Итак, мы устроили концерт не только для себя, но и для окружающих. Корней Иванович представил меня толпе, и мы вновь стали по очереди читать, уже для зрителей. Наконец, Чуковский увидел Анну Андреевну, и на этом прервалось неожиданное наше представление. Мы пошли втроём, вот тогда-то я и рассказала про узбека и стихи с неоконченной рифмой.
В этот раз мы долго ходили и вспоминали Ленинград. Чуковский рассказывал Ахматовой про ТЮЗ, где он часто бывал, про наши спектакли, а потом, обращаясь ко мне, сказал: «А всё-таки при всей вашей биомеханике, вы бы не смогли так изгибаться колесом, как Анна Андреевна». Я с удивлением посмотрела на Ахматову. Она была немного смущена. «Да-да, – продолжал Чуковский, повернувшись к Анне Андреевне, – я вас помню по кафе поэтов и помню ваши пируэты». Тогда я (тоже не совсем корректно) сказала: «Когда я пришла в ТЮЗ, нам про ваши стихи и про Гумилёва много говорила Черубина, она была у нас зав. литчастью». Чуковский сделал мне страшные глаза, но я не поняла, в чём дело, и только позже узнала, что у Ахматовой и Черубины (Васильевой) были сложные отношения.

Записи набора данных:
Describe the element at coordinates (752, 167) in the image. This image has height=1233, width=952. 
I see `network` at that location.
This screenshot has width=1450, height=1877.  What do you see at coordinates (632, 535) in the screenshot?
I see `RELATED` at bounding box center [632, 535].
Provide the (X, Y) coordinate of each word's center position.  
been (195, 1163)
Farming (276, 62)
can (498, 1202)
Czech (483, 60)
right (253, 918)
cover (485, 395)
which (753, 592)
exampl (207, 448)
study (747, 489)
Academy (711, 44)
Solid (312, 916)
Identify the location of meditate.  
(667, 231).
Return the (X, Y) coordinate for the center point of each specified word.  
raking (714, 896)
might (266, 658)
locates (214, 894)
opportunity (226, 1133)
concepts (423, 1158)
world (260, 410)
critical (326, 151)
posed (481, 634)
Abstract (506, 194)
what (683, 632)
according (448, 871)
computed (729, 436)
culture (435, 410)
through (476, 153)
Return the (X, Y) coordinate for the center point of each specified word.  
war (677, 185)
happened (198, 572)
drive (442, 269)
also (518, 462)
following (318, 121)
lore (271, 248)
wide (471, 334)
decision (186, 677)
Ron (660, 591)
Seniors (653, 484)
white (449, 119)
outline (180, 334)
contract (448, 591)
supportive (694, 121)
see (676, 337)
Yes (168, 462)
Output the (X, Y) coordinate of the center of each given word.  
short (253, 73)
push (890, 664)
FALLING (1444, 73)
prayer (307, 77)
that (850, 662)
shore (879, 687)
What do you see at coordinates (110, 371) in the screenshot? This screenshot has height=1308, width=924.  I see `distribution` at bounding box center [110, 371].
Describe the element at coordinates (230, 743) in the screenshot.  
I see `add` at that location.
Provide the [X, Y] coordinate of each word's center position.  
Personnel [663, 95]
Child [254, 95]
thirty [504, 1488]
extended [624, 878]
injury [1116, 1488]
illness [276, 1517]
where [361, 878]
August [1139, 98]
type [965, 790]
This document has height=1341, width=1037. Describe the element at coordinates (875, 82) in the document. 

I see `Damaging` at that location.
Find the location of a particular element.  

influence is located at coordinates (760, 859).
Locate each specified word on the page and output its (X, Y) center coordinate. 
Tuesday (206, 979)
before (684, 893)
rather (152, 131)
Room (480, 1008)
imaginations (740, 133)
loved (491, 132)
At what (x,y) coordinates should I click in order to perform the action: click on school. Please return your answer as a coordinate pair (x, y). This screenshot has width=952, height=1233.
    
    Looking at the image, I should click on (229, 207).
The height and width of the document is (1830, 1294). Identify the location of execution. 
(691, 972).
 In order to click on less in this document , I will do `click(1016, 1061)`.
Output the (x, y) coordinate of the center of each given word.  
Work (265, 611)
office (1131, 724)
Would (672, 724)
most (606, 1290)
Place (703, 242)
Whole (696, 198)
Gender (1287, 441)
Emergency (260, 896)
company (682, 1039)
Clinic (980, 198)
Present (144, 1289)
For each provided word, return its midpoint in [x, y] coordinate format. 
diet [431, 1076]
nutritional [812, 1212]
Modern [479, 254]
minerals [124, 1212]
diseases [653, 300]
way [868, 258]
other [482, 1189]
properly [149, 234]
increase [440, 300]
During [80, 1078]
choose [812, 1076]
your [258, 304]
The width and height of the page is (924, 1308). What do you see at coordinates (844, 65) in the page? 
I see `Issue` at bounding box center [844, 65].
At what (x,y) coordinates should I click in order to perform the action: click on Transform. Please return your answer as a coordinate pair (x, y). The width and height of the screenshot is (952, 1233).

Вопросы к тексту:
A - Кем Черубина была в ТЮЗе, если верить отрывку о прогулке с Чуковским и Ахматовой?
B - Продолжите отрывок о прогулке с Чуковским и Ахматовой после его последнего предложения.

Ответы к заданиям:
A - Заведующей литературной частью.

B -
Анна Андреевна спросила: «А в каком году она вам про нас рассказывала?» – «В 1922-м.» – «Неужели в 22-м?» Я подтвердила дату. Она замолчала и покачала головой…
Начались отъезды из Ташкента. Даже при наличии разрешения достать билеты было очень трудно. Однажды я взялась помочь знакомой Анны Андреевны. Я отправилась с её документами к одному из местных начальников, бывавшему на моих спектаклях, встала в дверях его кабинета и громко продекламировала в стиле Маяковского:
Красиво,Красиво,Красиво,Красиво шагает нарком.Спасибо,Спасибо,Спасибо, Спасибо тебе, Совнарком!
Он стал дико хохотать, взял все бумаги и поставил свою подпись. Когда я рассказала эту историю Анне Андреевне, она спросила: «А стихи чьи?» – «Мои». Она всплеснула руками и говорит: «О Боже!»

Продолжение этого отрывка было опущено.